— What to produce —
Return every record exactly as it appears. Leave nothing out.

::::

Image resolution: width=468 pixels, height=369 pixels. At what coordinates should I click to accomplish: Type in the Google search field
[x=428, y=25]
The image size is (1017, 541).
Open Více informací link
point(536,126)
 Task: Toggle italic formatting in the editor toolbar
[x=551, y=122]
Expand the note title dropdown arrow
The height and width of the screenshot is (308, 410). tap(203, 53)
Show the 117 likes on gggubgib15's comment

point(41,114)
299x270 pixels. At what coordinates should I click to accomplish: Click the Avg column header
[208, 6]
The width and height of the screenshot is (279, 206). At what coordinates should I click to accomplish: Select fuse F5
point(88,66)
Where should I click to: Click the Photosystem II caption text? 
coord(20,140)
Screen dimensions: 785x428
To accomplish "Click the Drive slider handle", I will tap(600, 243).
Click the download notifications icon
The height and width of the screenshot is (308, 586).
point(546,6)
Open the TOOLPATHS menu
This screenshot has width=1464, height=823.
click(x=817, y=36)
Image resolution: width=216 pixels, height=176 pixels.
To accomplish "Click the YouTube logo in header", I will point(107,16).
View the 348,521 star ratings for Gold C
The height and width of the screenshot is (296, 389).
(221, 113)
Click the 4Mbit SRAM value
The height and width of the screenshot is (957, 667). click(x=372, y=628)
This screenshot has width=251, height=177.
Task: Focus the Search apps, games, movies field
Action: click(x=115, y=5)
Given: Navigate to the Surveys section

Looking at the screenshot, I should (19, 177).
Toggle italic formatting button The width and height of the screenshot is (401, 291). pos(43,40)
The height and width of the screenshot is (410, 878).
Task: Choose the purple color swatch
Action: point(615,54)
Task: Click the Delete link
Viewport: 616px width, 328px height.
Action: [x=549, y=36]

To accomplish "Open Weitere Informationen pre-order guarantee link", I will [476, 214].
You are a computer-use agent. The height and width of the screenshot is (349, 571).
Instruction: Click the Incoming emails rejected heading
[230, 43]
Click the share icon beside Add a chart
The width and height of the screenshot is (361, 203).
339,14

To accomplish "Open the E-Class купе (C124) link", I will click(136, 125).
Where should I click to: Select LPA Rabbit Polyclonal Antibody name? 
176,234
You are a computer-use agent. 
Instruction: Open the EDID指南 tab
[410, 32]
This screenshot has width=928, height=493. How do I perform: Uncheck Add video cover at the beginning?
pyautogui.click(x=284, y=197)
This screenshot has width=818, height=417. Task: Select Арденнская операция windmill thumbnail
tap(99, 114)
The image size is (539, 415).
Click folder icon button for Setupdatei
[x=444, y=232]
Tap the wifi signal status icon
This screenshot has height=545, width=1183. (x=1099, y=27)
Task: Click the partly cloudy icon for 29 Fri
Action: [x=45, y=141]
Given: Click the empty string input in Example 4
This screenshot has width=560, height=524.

::::

— Exercise solution —
Image resolution: width=468 pixels, height=369 pixels. At what coordinates should I click to accomplish: Type in the Google search field
[x=428, y=25]
The image size is (1017, 541).
Open Více informací link
point(536,126)
 Task: Toggle italic formatting in the editor toolbar
[x=551, y=122]
Expand the note title dropdown arrow
The height and width of the screenshot is (308, 410). tap(203, 53)
Show the 117 likes on gggubgib15's comment

point(41,114)
299x270 pixels. At what coordinates should I click to accomplish: Click the Avg column header
[208, 6]
The width and height of the screenshot is (279, 206). At what coordinates should I click to accomplish: Select fuse F5
point(88,66)
Where should I click to: Click the Photosystem II caption text? 
coord(20,140)
Screen dimensions: 785x428
To accomplish "Click the Drive slider handle", I will tap(600, 243).
Click the download notifications icon
The height and width of the screenshot is (308, 586).
point(546,6)
Open the TOOLPATHS menu
This screenshot has width=1464, height=823.
click(x=817, y=36)
Image resolution: width=216 pixels, height=176 pixels.
To accomplish "Click the YouTube logo in header", I will point(107,16).
View the 348,521 star ratings for Gold C
The height and width of the screenshot is (296, 389).
(221, 113)
Click the 4Mbit SRAM value
The height and width of the screenshot is (957, 667). click(x=372, y=628)
This screenshot has width=251, height=177.
Task: Focus the Search apps, games, movies field
Action: click(x=115, y=5)
Given: Navigate to the Surveys section

Looking at the screenshot, I should (19, 177).
Toggle italic formatting button The width and height of the screenshot is (401, 291). pos(43,40)
The height and width of the screenshot is (410, 878).
Task: Choose the purple color swatch
Action: point(615,54)
Task: Click the Delete link
Viewport: 616px width, 328px height.
Action: [x=549, y=36]

To accomplish "Open Weitere Informationen pre-order guarantee link", I will [476, 214].
You are a computer-use agent. The height and width of the screenshot is (349, 571).
Instruction: Click the Incoming emails rejected heading
[230, 43]
Click the share icon beside Add a chart
The width and height of the screenshot is (361, 203).
339,14

To accomplish "Open the E-Class купе (C124) link", I will click(136, 125).
Where should I click to: Select LPA Rabbit Polyclonal Antibody name? 
176,234
You are a computer-use agent. 
Instruction: Open the EDID指南 tab
[410, 32]
This screenshot has width=928, height=493. How do I perform: Uncheck Add video cover at the beginning?
pyautogui.click(x=284, y=197)
This screenshot has width=818, height=417. Task: Select Арденнская операция windmill thumbnail
tap(99, 114)
The image size is (539, 415).
Click folder icon button for Setupdatei
[x=444, y=232]
Tap the wifi signal status icon
This screenshot has height=545, width=1183. (x=1099, y=27)
Task: Click the partly cloudy icon for 29 Fri
Action: [x=45, y=141]
Given: Click the empty string input in Example 4
This screenshot has width=560, height=524.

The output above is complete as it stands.